═══ DATA RECORDS

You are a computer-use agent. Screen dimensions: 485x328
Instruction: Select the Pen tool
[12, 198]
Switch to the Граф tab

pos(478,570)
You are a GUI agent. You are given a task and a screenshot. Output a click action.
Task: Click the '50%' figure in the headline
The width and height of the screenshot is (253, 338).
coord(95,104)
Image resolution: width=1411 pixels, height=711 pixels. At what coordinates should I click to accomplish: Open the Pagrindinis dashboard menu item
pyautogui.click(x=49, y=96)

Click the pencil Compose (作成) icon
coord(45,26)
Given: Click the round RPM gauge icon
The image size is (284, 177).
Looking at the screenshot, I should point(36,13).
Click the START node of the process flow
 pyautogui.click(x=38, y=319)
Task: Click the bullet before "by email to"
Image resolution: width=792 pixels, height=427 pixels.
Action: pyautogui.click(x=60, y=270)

══════
═══ DATA RECORDS

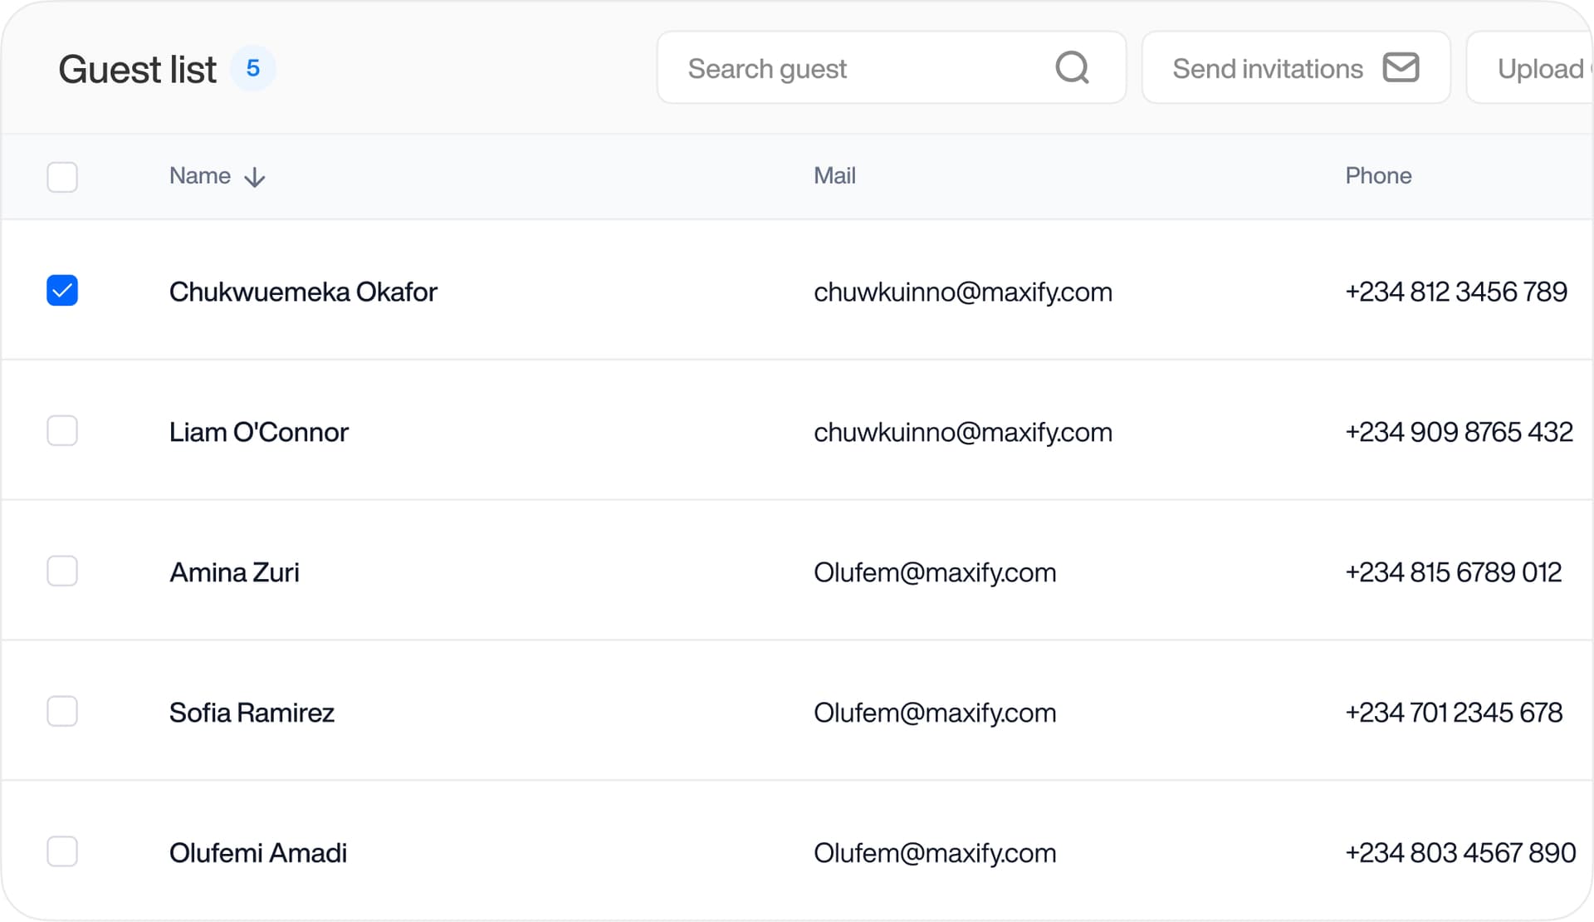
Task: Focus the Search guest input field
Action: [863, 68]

══════

Taking the line with "Given: Click the round RPM gauge icon" as the first and the line with "Task: Click the bullet" as the last, retype that stretch of the data above exactly, with no other lines.

_SOLUTION TO THE EXERCISE_
Given: Click the round RPM gauge icon
The image size is (284, 177).
Looking at the screenshot, I should point(36,13).
Click the START node of the process flow
 pyautogui.click(x=38, y=319)
Task: Click the bullet before "by email to"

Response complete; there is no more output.